* **Task objective**:
Your output should be the whole listing, identical to the original.

= = =

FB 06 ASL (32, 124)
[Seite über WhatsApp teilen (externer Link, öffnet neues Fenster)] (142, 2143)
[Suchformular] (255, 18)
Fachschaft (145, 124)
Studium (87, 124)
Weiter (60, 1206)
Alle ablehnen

= = =

* **Solution to this exercise**:
FB 06 ASL (32, 124)
[Seite über WhatsApp teilen (externer Link, öffnet neues Fenster)] (142, 2143)
[Suchformular] (255, 18)
Fachschaft (145, 124)
Studium (87, 124)
Weiter (60, 1206)
Alle ablehnen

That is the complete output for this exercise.